Contrast this with Mary, who exemplifies patience. What an enriching Lenten exercise to meditate on this aspect of her character…her patience in accepting the Angel Gabriel’s announcement that she would bear God’s Son, without demanding to know all the future implications for her life; her patience with Joseph as he came to terms with her pregnancy; her patience while she waited for the birth of Jesus; her patience as she witnessed her Son’s life and ministry unfold and pondered all these things in her heart; her patience as she stood at the foot of the cross, waiting for Him to die; her patience as she walked alongside the apostles in the challenging early years of the church.
I sometimes get depressed when I contemplate my son’s slow advancement towards better health. As much as I’d love to rush the process, it’s obvious that we have a long road ahead of us with his neurological disorders. There are no easy answers or quick fixes for Tourette’s Syndrome. But in order to cope I’ve been forced to live life one day at a time – noticing and celebrating the small successes as they come. Basically, it has required me to stop rushing around like an impulsive, crazy little rabbit, and most especially to stop basing my actions on my fears for the future. Instead, God has been inviting me to slow down and open my eyes fully to the present – and that has been a wonderful gift. I see the truth in Mother Teresa’s warning to us all: “We cannot find God in noise and agitation.”
Revelations 3: 20 always touches me deeply: “Here I am! I stand at the door and knock. If anyone hears My voice and opens the door, I will come in and eat with him, and he with Me.” The way that the Creator of the Universe paints Himself in this picture of patience is a clear illustration of His commitment to us. He refuses to barge in – but He also doesn’t walk away just because no one answers His knock. His example of loving patience, standing at the door and waiting, leads me to want to return that commitment, to work in partnership with Him in the growth and restoration of my own spirit and that of others.
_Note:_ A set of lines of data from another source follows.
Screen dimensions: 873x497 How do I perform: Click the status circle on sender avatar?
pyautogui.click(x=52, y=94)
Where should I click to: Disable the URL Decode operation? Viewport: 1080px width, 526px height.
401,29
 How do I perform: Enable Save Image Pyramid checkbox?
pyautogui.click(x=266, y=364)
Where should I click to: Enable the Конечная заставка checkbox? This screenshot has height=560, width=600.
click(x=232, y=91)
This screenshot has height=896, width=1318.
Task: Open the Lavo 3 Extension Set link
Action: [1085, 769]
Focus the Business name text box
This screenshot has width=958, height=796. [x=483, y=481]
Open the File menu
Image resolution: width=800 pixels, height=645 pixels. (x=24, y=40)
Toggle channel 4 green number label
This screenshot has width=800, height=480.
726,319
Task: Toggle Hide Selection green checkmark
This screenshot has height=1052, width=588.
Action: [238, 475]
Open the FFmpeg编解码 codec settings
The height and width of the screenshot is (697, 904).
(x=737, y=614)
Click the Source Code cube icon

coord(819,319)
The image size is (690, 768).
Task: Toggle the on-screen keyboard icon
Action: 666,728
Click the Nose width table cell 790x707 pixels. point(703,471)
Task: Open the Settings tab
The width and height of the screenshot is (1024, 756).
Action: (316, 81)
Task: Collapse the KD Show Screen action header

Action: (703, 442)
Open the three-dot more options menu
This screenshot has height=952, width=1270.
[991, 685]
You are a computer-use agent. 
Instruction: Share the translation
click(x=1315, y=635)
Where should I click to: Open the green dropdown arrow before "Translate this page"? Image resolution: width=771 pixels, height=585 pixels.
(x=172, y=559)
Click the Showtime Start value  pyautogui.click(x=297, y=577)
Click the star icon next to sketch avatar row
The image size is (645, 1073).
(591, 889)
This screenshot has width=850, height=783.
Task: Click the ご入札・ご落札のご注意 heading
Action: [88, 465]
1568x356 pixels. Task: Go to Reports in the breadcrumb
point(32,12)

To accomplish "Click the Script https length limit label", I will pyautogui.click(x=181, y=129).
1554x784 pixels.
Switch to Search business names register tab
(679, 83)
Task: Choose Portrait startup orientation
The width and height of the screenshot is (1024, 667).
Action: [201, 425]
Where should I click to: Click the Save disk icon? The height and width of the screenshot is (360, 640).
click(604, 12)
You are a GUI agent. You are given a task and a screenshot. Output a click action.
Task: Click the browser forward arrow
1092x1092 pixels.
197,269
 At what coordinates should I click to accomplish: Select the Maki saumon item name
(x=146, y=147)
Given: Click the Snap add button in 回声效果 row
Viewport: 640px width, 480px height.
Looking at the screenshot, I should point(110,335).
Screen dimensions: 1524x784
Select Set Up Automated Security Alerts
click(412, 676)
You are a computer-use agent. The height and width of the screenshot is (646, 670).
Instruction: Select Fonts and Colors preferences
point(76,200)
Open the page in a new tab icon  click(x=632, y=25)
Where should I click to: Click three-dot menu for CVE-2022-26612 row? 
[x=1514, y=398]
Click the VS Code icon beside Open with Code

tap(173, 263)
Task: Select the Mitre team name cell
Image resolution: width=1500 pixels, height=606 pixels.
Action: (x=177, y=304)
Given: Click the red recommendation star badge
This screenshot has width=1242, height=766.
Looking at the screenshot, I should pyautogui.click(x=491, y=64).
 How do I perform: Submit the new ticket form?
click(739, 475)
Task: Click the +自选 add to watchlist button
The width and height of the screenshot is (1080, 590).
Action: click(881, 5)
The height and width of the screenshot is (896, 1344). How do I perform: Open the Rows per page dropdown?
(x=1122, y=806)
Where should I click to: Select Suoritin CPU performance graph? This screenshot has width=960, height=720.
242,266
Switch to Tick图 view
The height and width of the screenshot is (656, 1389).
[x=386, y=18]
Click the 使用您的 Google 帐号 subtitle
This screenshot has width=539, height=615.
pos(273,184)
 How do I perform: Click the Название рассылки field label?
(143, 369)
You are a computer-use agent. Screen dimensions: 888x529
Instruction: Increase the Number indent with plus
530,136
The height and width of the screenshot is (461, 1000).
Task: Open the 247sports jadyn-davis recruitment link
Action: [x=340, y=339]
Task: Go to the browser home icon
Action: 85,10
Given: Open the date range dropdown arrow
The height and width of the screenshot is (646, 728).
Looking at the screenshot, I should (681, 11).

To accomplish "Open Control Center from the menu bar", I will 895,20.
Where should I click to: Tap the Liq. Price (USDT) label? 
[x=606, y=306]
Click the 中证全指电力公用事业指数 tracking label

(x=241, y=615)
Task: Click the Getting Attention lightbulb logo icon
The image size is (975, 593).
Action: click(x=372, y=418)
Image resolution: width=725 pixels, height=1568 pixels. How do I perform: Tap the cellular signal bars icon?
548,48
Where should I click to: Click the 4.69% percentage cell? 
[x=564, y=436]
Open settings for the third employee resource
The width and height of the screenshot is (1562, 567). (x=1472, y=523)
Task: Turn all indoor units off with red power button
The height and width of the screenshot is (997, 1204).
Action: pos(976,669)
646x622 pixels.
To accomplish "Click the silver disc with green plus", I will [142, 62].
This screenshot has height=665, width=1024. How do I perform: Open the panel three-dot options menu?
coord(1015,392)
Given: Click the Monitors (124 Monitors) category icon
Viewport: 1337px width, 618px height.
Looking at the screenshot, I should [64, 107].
The journey to Profession as a Secular Franciscan is not rushed. It’s a time of formation – and transformation – not just a time of instruction. It’s spread over three or four years to allow for exploration and study and reflection, in community with other travelers on the same road. For me, it’s been a good lesson in learning to accept God’s pace, whatever that might be, in the midst of a world that seeks instant gratification. It necessitates making certain choices, kind of like the choice between microwaving a processed, pre-packaged meal for supper, or taking the time to dig out the slow-cooker early in the morning, find my mom’s Irish Stew recipe, do some chopping and slicing and then let the ingredients simmer for hours. No question about which one requires more effort…but also no question about which one tastes better at the end of the day.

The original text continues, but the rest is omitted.